[Start Document segment]
Image Classification Using the Variational Autoencoder

Samson Afolabi
Jan 2, 2020 · 5 min read
Former Super Eagles coach, Stephen Keshi
Former Super Eagles(Nigeria Football team) coach, Stephen Keshi (source: Al Jazeera)

The Code for this project is available on Github.

Conventional Image identification using Neural Networks requires Image Labeling. Image Labeling can be a tedious, or more so expensive, activity to do. Imagine running a company that has large datasets of images, and every time we need to build an image identification algorithm for a particular image kind, we need to label the images as ‘instance’ and ‘not instances’. For example, ‘cats’ and ‘not cats’ or ‘dogs’ and ‘not dogs’. The problem is there are many kinds of ‘not instances’. For example, to build a cat image identifier we would label all cats as cats and dogs, goats, cars, humans, aeroplanes, etc. as not cats. If we want to build a Human Image identifier with the same dataset we would then have to label all human images as humans and every other image as non-humans.

This is obviously time consuming and expensive. The question then arises — can we build an image identifier without having to go through the rigour of image identification? Or better put, can we build a neural network that can learn the specific distribution of where an image comes from? Asides from image identification, this idea can be used to separate images according to their distribution. For example, separating unethical images from videos or separating ads from videos.

In this Project, I used the Variational Autoencoder(VAE) to solve these problems. I trained the Variational Autoencoder on images from a particular distribution so that, when images from a different distribution are fed into the VAE, the reconstruction loss is expected to be higher. Through the reconstruction loss, one may be able to keep track if an image belongs to a particular distribution or not. In this example, I considered using this idea in separating Football Images from ads.
[End Document segment]
[Start Provided material]
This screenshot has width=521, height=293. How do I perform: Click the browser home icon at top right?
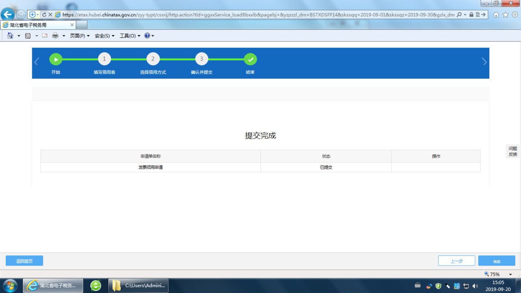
[End Provided material]
**The exercise**
Reproduce word for word the part of the variational autoencoder article above that runs from "Image Classification Using" up to and including "(source: Al Jazeera)".

**Reply to the exercise**
Image Classification Using the Variational Autoencoder

Samson Afolabi
Jan 2, 2020 · 5 min read
Former Super Eagles coach, Stephen Keshi
Former Super Eagles(Nigeria Football team) coach, Stephen Keshi (source: Al Jazeera)